Extracted material:
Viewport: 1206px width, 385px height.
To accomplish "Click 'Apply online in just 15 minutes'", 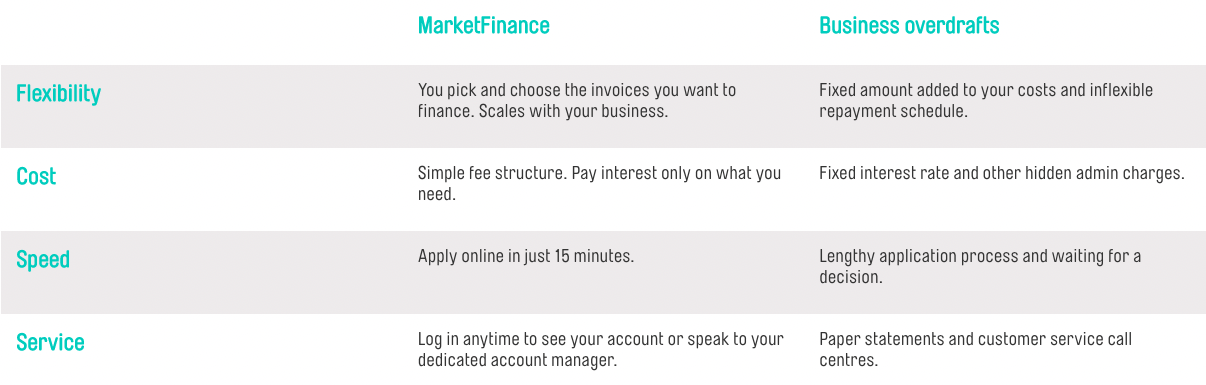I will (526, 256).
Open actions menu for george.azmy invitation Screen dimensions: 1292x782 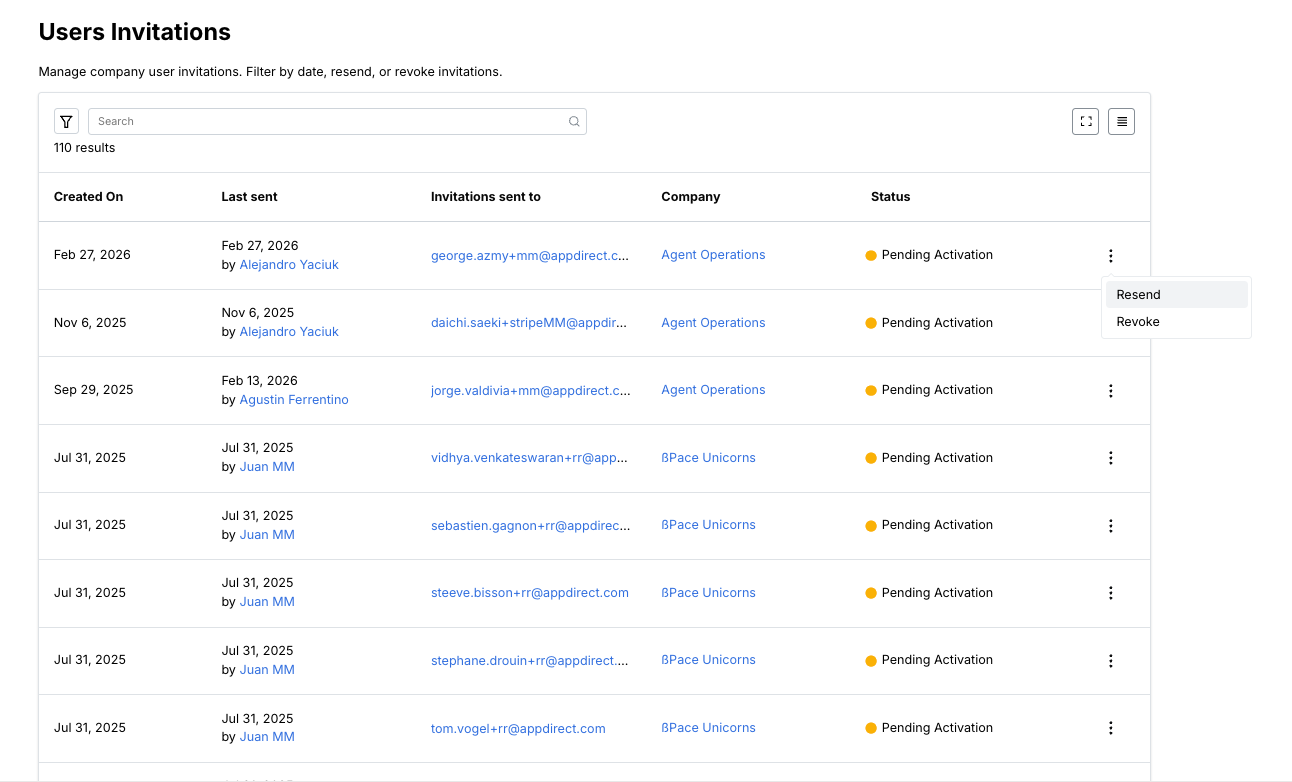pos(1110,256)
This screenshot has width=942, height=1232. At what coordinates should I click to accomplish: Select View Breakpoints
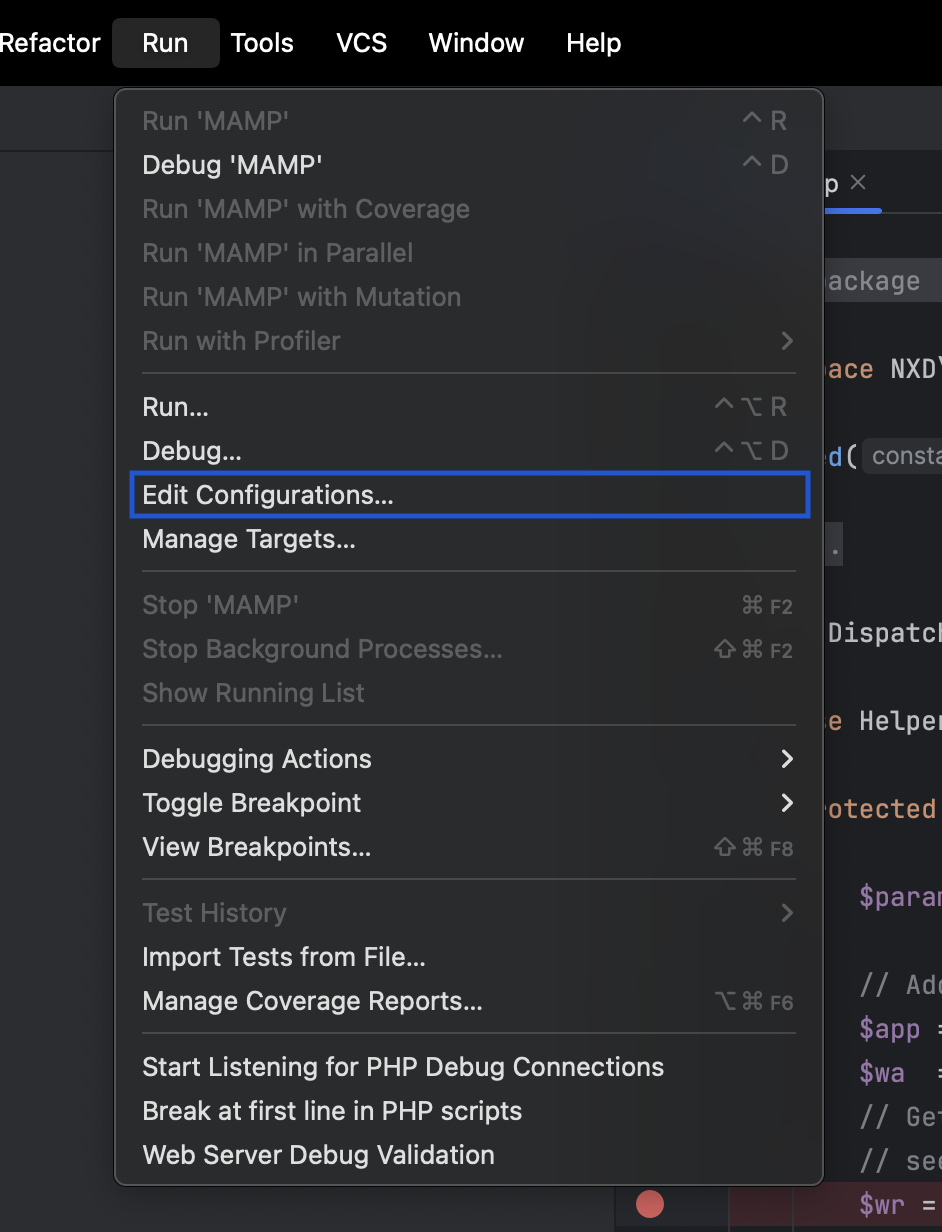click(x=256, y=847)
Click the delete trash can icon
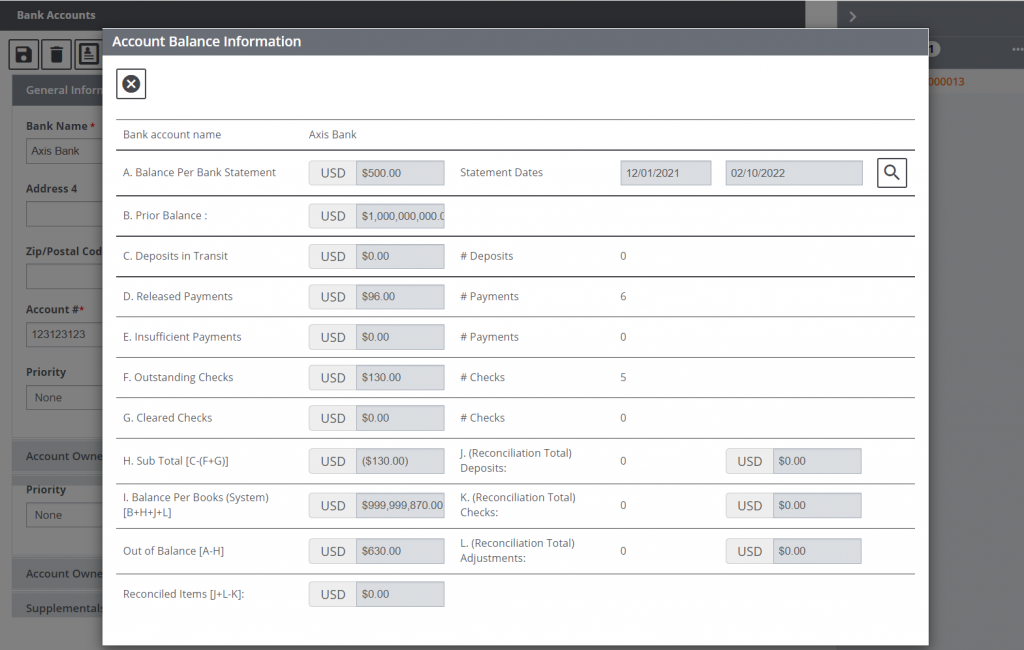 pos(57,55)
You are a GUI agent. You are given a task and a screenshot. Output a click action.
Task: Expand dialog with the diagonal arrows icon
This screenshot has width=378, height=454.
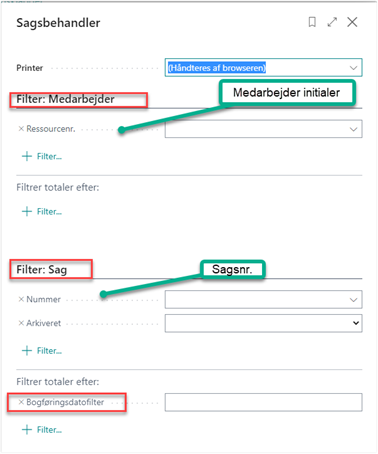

Task to carry out: In the records above, find the line that contains "This screenshot has width=942, height=1232.". Retype it and every line after it, exactly, leaving out all pictures.

Task output:
This screenshot has width=942, height=1232. At what coordinates should I click to accomplish: Select View Breakpoints
click(x=256, y=847)
Click the delete trash can icon
 pos(57,55)
You are a GUI agent. You are given a task and a screenshot. Output a click action.
Task: Expand dialog with the diagonal arrows icon
This screenshot has width=378, height=454.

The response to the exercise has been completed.